- Born: April 5, 1908 Tianjin, Qing China
- Died: October 27, 1998 (aged 90) Pittsburgh, United States
- Occupations: Diplomat, medical doctor
- Known for: Co-founder of the World Health Organization
- Family: Sarah Sze (granddaughter),; David Sze (grandson); Maeching Li Kao (sister-in-law)

= Szeming Sze =

Chinese diplomat (1908–1998)

Szeming Sze (施思明 (Shī Sīmíng); April 5, 1908 – October 27, 1998) was a Chinese diplomat of the Republic of China and the co-founder who helped build the World Health Organization into a specialized United Nations agency.

==Early life and education==

Sze was born in Tianjin, Qing China. He was the eldest son of Alfred Sao-ke Sze, who became his country's Ambassador to Great Britain and, later, the United States.

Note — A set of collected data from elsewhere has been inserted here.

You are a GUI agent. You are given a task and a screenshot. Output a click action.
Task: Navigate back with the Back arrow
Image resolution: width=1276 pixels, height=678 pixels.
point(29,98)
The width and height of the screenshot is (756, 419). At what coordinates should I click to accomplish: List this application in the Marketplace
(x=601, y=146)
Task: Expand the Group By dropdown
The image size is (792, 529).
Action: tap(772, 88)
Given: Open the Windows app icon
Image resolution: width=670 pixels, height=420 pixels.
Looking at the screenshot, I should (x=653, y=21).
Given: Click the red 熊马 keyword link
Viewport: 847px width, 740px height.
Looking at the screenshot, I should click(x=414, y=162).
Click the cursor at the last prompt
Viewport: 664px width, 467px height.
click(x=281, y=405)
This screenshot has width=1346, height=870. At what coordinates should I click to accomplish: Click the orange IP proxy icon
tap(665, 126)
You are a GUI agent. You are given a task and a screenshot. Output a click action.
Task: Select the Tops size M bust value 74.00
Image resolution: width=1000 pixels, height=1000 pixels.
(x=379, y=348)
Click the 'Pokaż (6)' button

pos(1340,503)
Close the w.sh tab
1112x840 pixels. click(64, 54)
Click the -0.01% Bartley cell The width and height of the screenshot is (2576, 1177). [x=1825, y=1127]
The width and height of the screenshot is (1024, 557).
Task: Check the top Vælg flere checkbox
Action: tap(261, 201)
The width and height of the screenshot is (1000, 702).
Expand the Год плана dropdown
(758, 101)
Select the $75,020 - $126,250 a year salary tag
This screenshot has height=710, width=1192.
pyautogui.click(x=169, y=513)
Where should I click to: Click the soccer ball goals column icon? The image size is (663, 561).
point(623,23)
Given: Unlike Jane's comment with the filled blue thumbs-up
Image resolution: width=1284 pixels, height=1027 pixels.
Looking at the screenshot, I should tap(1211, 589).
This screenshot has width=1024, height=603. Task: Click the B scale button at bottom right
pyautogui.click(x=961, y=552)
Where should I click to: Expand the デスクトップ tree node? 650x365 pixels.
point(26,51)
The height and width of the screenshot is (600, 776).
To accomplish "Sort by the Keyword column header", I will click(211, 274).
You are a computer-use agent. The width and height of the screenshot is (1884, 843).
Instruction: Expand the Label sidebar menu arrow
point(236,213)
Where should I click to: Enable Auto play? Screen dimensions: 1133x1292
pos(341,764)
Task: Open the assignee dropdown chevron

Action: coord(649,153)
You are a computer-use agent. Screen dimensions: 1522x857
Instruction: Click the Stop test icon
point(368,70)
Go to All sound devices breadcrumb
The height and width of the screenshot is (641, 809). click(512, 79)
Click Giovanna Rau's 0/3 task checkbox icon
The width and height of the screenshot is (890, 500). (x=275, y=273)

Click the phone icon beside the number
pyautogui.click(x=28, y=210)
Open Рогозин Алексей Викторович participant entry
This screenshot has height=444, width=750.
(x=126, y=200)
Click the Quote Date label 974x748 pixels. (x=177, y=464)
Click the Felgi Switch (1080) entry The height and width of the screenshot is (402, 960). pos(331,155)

He was educated at Winchester College and Christ's College, Cambridge (1925 to 1928), and received degrees in chemistry and medicine. He interned in Britain, where he was inspired by his residency at St. Thomas Hospital in a London slum to do public service, before returning to the Republic of China in 1934.

==Career==

===Early years===

He was in the United States when the Empire of Japan attacked Pearl Harbor in 1941, and he joined the Lend-Lease program for the Chinese government. Sze attended the San Francisco Conference that gave birth to the United Nations as an official of the Chinese delegation and medical expert.

===Initiator of World Health Organization===

Before the San Francisco Conference on International Organization opened on April 25, 1945, the US and UK delegates had consulted each other and had agreed that no questions in the field of health would be included on the conference agenda. Szeming Sze from the Chinese delegation, de Paula Souza from the Brazilian delegation and Karl Evang from the Norwegian delegation, not knowing of the US-UK consultations, agreed that the question of establishing a new international health organization should be put on the conference agenda. Since China was one of the four sponsoring powers of the Conference, it was thought that Sze should get the Chinese delegation to initiate the proposal for a proposed amendment to the draft Charter which had been prepared at Dumbarton Oaks. Unfortunately, there was not sufficient time left for submission of an amendment. So another approach was tried in the form of a resolution for Commission II, Committee 3, of which Sir Arcot Ramasamy Mudaliar of India was the Chairman, calling for an international health conference of Member States which would have as its aim the establishment of an international health organization. The draft resolution was formally submitted as a joint proposal of the Chinese and Brazilian delegations. The resolution got bogged down in the Committee. By another twist of fate, Sze one day found himself sitting next to Alger Hiss, Secretary-General of the Conference, at an official dinner. Sze asked Hiss for his advice, who suggested rewriting the resolution in the form of a declaration, which would not be considered as being under the same interdiction as a resolution. This advice turned out to be very sound, and with overwhelming support the Declaration was adopted. This was the beginning of the future World Health Organization.

===UN years===
Sze became chief of specialized agencies for the Eco-nomic & Social Council of the United Nations. He was greatly disappointed when he was later offered a job at WHO that he couldn't take because of his U.N. commitments.

He became U.N. medical director in 1954, taking care of the permanent staff of about 3000, including inoculating them and preparing them for missions abroad. He held the position for 20 years.

===Reputation===

In 1975, Henry van Zile Hyde, Chief of Health Division during the Truman Administration, said of Dr Sze “...[he] was the member of the Chinese delegation. His father had been the Chinese Ambassador to England and the United States. And Szeming Sze was a very brilliant Chinese”.

In 1998, at the 51st World Health Assembly, the Norwegian Minister of Health, Mr Dagfinn Høybråten, acknowledged Dr Szeming
Sze as “one of the initiators of the WHO”. Mr Høybråten quoted Dr Sze as saying “Of course we can learn from history. We learn from the mistakes made if not from the successes. Learning the reasons why certain things happened often saves us from making the same mistakes again”.

==Personal life and posterity==
Sze married to Bessie Li (李月卿), a pianist in 1934 and he is survived by a daughter, Diane Wei (施家莲); a son, architect Chia-ming Sze (施家铭); two sisters, Julia Sze-Bailey, and Alice Wang; five grandchildren, and fourteen great-grandchildren. Sze's granddaughter, Sarah Sze (born 1969) won a MacArthur "genius grant" in 2003 for her work as an installation artist. His grandson, David Sze, is a managing partner at the venture capital firm Greylock Partners.

==Death==

Sze died on October 27, 1998, at Presbyterian Senior Care, at Presbyterian Medical Center in suburban Pittsburgh at the age of 90.